Ao longo de dez encontros, no período de um mês, com carga horária de 60 horas, houve interação dialógica e reflexiva contínua entre docentes e discentes, por meio de estratégias como mapa conceitual, mesa-redonda, trabalho em pequenos grupos, exposição dialogada e portfólio.

A construção do portfólio partiu de uma sensibilização inicial e definição coletiva da estrutura dos registros, que seriam constituídos dos seguintes itens: apresentação pessoal e profissional, memórias reflexivas dos estudos realizados em cada encontro, práticas pedagógicas e leituras complementares. Os critérios de avaliação, negociados coletivamente, foram a organização do portfólio, a qualidade das produções, o aprofundamento teórico-prático das reflexões e a construção processual durante a disciplina. A elaboração do portfólio compreendeu também uma avaliação parcial dialogada, uma avaliação entre pares e um registro conclusivo final da proposta de formação docente.
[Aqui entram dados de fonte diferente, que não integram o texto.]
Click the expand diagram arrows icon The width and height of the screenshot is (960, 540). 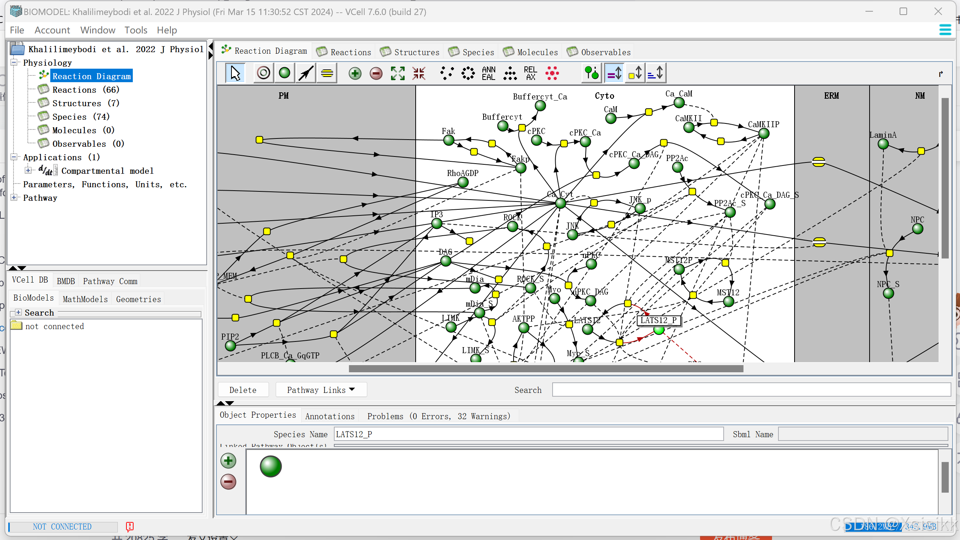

A análise de conteúdo, na modalidade temática, foi utilizada com o propósito de atingir os significados manifestos e latentes dos sujeitos. Os dados coletados nos portfólios foram pré-analisados e as unidades de contexto foram identificadas, passo fundamental para situar o pano de fundo das mensagens a serem decodificadas e ancorar posteriormente a compreensão e o significado das unidades de registro, que constituem o menor recorte de ordem semântica advinda do texto, representadas por uma palavra, frase ou oração das quais foram apreendidas as categorias (Minayo, 2004Minayo, M. C. S. (2004). O desafio do conhecimento: pesquisa qualitativa em saúde. São Paulo: Hucitec.), organizadas em tabela Excel.

Houve nesta pesquisa cuidado com os aspectos éticos, condicionando a participação dos pós-graduandos ao aceite e assinatura do Termo de Consentimento Livre e Esclarecido. O projeto foi aprovado pelo Comitê de Ética em Pesquisa da Unifesp (Processo nº 0692/2010).

Resultados e discussão

A partir da análise realizada foram identificadas seis categorias: experiência prévia e processo de construção do portfólio; construção de subjetividade e desenvolvimento da criatividade; estímulo à autonomia e ao autoconhecimento; integração teoria-prática e atuação docente; desenvolvimento da capacidade reflexiva e de síntese; e mudanças nas concepções de avaliação.

Experiência prévia e processo de construção do portfólio

O portfólio constituiu uma ferramenta nova para grande parte dos pós-graduandos, que desconheciam seu potencial em sala de aula como instrumento mediador da construção de conhecimentos no ensino superior em saúde. O contato inicial gerou sentimentos de medo e apreensão, como apontam as expressões dos pós-graduandos que constituem as unidades de contexto e de registro (em itálico):

Por se tratar de uma ferramenta “nova” [o portfólio], pouco difundida no ensino superior aqui no Brasil; para mim foi uma novidade utilizá-lo para avaliar, especialmente porque a princípio não fazia muita ideia de como desenvolvê-lo. (PG 16)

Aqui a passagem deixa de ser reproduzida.